There are a lot of incremental things that President Obama might offer up in his upcoming jobs speech after Labor Day and some of them might even get passed by Congress and this Diary is not meant to suggest in any way that they should not all be offered.
However, they will be incremental and that means they will not only provide only minor job increases, the increases will be slow to emerge and the fact is that we need jobs now and we need a lot of them.
And unfortunately, but realistically, we must be able to produce them without adding to the deficit or we run the risk that a now ticked-off rating agency, spurred on by the Tea Party will lower the US Credit Rating even further ( thus increasing the deficit even further as our borrowing costs begin to escalate ).
Follow below the fold for the actual proposal.
That said here is a proposal that President Obama could offer that will not cost a single cent of new money and yet will create nearly 8 million new jobs virtually over night.
In addition the newly hired workers will begin immediately adding some 30 Billion dollars per year in new taxes to help reduce the size of the existing debt load and of course they will add some 300 billion dollars worth of new demand to the economy which in and of itself will create new economic activity, require adding even more new labor and produce even more in new taxes.
As obviously beneficial as such a proposal would be, we can be sure that the Tea Party will not allow it to get through Congress - unless the President also offers a "sweetener" to the bill that makes adopting it absolutely irresistible.

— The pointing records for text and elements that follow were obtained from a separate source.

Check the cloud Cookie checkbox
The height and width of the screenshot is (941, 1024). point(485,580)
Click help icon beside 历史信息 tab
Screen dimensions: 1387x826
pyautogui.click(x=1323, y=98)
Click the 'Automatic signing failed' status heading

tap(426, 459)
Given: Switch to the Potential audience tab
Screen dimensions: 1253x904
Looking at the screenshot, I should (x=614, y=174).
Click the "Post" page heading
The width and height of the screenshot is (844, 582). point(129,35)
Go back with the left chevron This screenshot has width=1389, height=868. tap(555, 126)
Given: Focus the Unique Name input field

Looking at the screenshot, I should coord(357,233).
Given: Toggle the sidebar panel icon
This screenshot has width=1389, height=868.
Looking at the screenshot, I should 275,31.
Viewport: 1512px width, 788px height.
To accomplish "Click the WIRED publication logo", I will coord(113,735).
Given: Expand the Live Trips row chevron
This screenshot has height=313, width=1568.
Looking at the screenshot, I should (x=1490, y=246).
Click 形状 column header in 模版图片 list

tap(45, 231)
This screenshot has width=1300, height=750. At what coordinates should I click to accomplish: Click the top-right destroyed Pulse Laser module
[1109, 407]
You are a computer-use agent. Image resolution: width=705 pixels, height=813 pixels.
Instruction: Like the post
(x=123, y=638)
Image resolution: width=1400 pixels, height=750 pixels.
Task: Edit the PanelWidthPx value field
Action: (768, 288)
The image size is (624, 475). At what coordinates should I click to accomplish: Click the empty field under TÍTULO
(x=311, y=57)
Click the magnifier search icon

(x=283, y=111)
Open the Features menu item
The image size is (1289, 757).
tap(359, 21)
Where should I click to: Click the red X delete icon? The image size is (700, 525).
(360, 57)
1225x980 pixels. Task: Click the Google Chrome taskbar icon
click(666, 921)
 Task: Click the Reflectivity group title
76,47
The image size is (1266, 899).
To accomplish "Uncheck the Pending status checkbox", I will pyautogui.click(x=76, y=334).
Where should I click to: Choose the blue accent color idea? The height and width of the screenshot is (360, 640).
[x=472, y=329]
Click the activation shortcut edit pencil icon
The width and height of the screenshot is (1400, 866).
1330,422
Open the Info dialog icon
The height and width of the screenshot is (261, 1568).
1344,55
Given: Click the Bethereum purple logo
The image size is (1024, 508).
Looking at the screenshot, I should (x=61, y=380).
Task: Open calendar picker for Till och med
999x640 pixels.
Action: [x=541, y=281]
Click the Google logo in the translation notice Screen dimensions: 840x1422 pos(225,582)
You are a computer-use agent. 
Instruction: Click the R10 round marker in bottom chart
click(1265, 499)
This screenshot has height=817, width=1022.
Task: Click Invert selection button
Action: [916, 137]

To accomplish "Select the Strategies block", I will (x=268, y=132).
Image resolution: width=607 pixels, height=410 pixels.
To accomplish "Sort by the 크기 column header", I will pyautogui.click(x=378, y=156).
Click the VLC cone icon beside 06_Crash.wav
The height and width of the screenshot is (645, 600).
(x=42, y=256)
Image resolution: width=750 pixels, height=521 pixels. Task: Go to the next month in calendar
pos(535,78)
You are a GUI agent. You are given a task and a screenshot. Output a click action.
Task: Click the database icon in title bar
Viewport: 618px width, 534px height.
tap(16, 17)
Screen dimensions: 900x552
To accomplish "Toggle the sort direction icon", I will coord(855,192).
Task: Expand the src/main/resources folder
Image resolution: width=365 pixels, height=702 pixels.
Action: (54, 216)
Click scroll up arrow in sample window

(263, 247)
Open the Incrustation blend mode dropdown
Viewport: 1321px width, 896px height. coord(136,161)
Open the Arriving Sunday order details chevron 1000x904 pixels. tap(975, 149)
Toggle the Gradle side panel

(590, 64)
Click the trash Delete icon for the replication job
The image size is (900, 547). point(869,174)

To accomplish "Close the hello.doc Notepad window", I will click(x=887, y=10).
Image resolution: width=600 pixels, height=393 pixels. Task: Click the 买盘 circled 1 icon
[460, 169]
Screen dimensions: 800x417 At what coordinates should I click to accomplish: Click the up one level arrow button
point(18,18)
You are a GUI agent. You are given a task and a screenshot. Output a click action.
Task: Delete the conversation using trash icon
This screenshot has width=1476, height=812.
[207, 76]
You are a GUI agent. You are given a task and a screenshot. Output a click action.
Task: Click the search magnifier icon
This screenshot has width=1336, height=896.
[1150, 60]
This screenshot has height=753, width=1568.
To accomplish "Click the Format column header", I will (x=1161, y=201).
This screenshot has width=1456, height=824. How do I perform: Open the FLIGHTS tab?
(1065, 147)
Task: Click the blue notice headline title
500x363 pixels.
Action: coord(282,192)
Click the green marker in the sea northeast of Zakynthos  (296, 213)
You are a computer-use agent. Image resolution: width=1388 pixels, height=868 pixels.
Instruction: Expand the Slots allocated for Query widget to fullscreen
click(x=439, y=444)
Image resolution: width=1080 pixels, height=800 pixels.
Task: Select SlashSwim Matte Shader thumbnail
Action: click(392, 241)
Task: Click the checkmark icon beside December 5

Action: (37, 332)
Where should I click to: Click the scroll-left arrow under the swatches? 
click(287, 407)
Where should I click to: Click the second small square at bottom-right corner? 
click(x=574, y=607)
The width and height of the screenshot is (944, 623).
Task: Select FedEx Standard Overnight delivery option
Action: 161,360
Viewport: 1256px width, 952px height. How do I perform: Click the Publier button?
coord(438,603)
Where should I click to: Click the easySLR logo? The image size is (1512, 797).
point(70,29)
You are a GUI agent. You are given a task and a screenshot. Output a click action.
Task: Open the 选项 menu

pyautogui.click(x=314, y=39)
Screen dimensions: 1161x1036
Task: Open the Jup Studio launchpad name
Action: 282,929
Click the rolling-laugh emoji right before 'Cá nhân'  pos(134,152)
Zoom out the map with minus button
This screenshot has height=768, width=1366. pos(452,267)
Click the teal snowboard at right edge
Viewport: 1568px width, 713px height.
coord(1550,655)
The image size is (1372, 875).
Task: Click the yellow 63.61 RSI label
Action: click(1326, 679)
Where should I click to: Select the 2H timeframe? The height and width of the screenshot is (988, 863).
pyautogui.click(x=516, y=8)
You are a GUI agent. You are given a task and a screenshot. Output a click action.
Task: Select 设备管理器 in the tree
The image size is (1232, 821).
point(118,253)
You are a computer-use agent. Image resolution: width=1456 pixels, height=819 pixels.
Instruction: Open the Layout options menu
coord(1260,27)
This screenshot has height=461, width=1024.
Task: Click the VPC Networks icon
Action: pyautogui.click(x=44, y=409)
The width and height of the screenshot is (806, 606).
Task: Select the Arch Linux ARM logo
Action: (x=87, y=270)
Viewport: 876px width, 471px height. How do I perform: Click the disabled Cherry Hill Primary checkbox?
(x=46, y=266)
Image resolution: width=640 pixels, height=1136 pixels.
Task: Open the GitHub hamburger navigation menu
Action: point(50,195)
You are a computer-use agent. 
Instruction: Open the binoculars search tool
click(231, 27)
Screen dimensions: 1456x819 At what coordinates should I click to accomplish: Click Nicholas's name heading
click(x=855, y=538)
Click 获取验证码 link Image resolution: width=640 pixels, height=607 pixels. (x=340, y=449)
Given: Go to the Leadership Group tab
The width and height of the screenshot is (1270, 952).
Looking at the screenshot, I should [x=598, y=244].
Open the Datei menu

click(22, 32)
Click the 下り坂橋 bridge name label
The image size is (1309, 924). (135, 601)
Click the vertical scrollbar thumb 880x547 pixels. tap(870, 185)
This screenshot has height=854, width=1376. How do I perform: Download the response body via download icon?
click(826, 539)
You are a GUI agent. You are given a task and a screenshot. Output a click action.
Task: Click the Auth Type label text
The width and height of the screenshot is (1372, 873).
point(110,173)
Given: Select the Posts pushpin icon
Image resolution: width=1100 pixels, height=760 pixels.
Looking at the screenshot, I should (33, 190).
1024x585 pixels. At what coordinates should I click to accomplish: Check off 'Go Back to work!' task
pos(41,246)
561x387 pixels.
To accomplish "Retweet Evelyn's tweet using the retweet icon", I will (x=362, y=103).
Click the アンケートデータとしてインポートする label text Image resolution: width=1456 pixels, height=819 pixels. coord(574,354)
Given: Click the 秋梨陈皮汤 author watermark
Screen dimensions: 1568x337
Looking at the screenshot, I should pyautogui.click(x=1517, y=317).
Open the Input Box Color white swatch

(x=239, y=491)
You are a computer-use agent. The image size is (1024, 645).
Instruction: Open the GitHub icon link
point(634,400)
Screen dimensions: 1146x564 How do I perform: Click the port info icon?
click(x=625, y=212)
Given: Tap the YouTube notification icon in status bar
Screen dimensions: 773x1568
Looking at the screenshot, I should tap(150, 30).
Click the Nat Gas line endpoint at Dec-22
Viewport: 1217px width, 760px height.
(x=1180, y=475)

So with no more ballyhoo here is the whole proposal
The President should propose presenting a Bill to the Congress that simultaneously provides that
! ) The length of the Standard Work Week for all companies employing over 100 people be reduced by 10% from 40 hours to 36 hours - with no reduction in pay, and simultaneously
2) Allows American Corporations to immediately repatriate to the United States their entire 1.5 Trillion Dollar overseas profit stash without having to pay a single cent in taxation.
I'll be glad to answer any questions in the comments so fire away.
The standard work week has not been lowered since the Fair Labor Standards Act was passed 73 years ago in June of 1938. It is high time that it was reduced just on its own merits but certainly in the present economic crisis it is absolutely essential to do this and to do it now.